National Weather Service United States Department of Commerce

Monsoonal Moisture Persists Across the Southwest; Heat Remains for the South and West Coast

Persistent monsoonal moisture will affect portions of the four corners region that might generate isolated flooding, especially near burn scars. Heat persists across the South, including the middle and lower Mississippi River Valley, while temperatures also climb for much of the west coast. Read More >

Heat Advisory is in effect for the San Joaquin Valley, West Side Hills, Sierra Nevada foothills and the Lake Isabella area from 12 PM PDT Today until 9 PM PDT Monday evening. Heat sensitive people and those who are new to the area will be most prone to heat illness. Dehydration and prolonged exposure or strenuous physical activity outdoors during the hottest time of day could lead to heat exhaustion and/or heat stroke. If you have to be outside during the afternoon, wear sunscreen, drink plenty of water, and wear light colored, loose fitting clothing.
##########
Problem A →
According to the weather notice, when does the Heat Advisory end?
Problem B →
Write a continuation of the weather notice, picking up after its last sentence.
The records have no connection to the weather notice.
##########
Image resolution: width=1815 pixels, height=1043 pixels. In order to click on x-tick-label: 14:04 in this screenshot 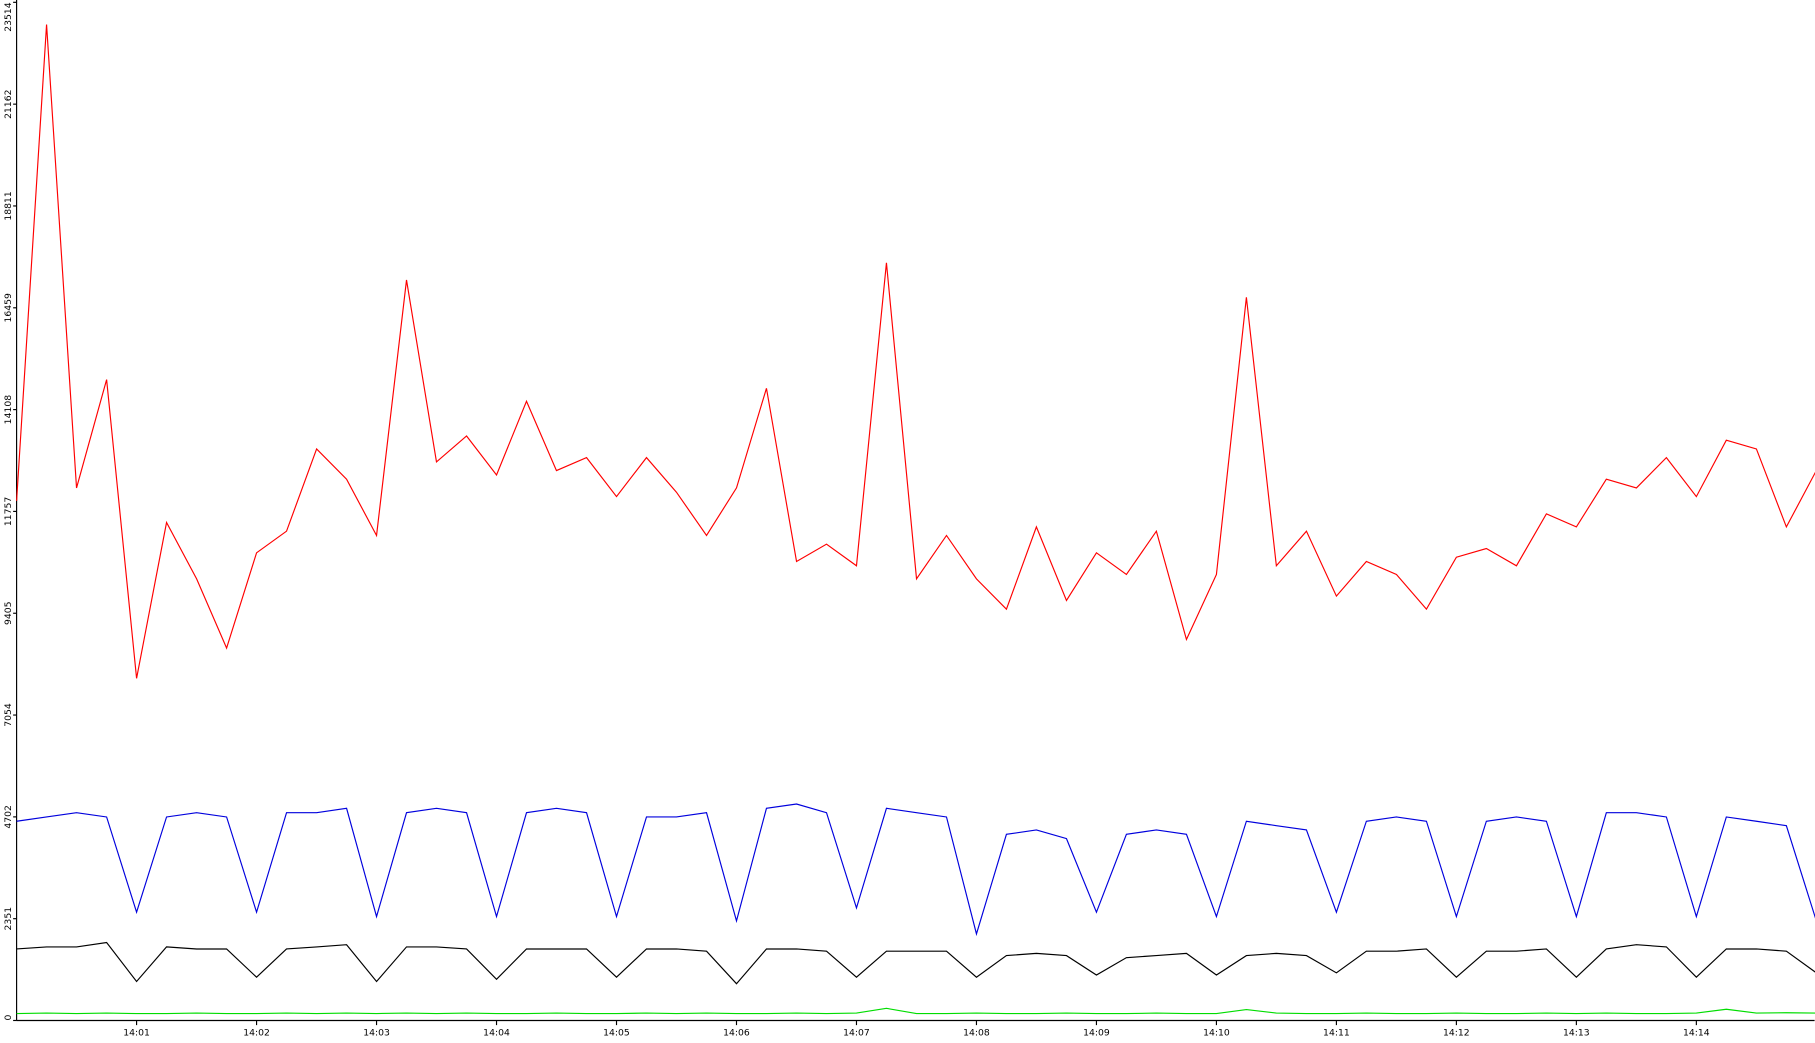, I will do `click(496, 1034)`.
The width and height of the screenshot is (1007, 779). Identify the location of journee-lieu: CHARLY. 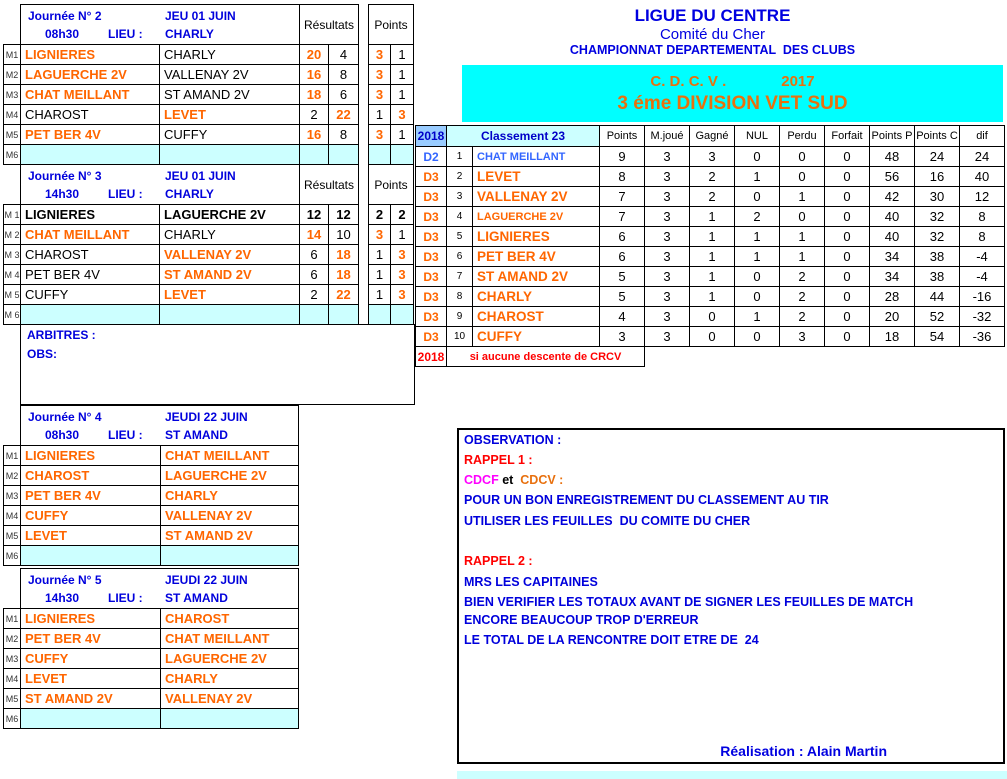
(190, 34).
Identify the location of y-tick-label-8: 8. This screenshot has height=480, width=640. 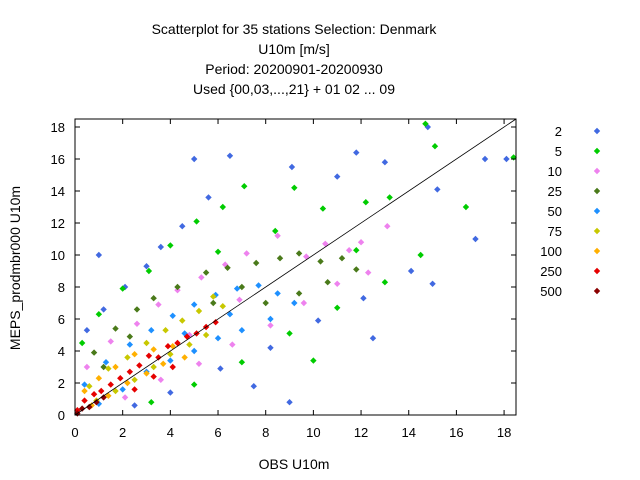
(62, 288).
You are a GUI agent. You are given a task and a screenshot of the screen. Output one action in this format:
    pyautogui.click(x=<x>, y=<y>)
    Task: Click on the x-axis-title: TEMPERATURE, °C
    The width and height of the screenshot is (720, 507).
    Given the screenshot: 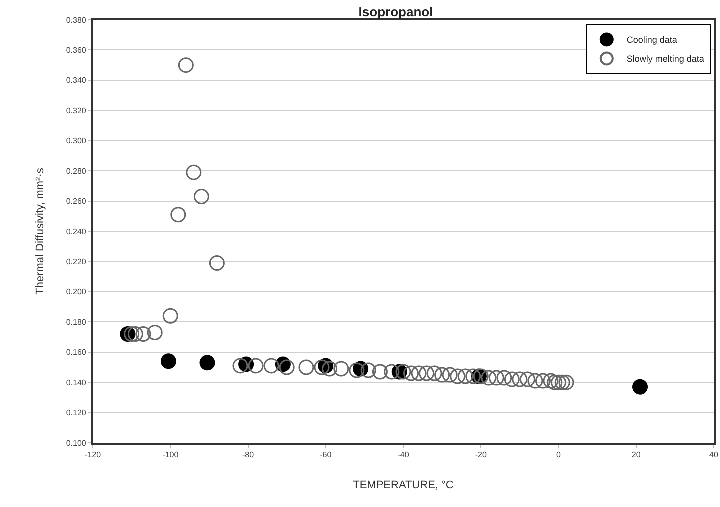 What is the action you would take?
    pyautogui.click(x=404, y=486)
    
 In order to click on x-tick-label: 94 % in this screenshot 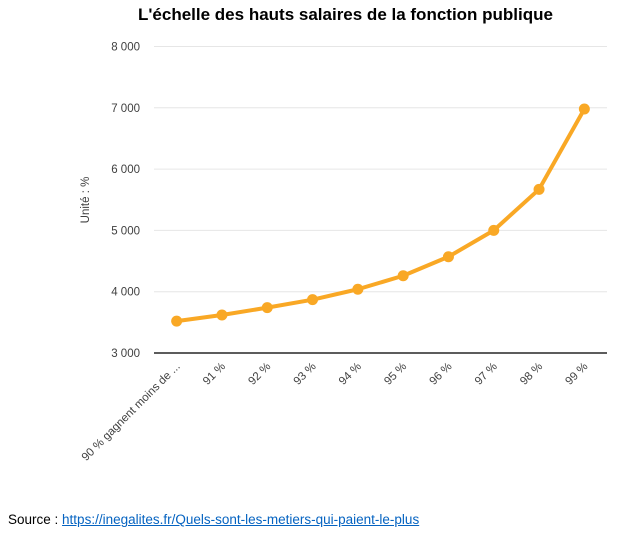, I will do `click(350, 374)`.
##########
Result A →
At 9 PM PDT Monday evening.

Result B →
A few strong thunderstorms are possible in the Sierra Nevada from Sequoia National Park northward this afternoon. Dangerous cloud to ground lightning strikes, wind gusts near 45 mph, and small hail are hazards associated with strong thunderstorms.
Hot temperatures expected across most of Central California this weekend, so remember to practice heat safety. Limit outdoor activities and drink plenty of water.
Widespread triple digit heat is expected in the San Joaquin Valley this afternoon, Sunday afternoon, and Monday afternoon. A Heat Advisory is in place for the San Joaquin Valley (and adjacent foothills) during the mentioned time frame.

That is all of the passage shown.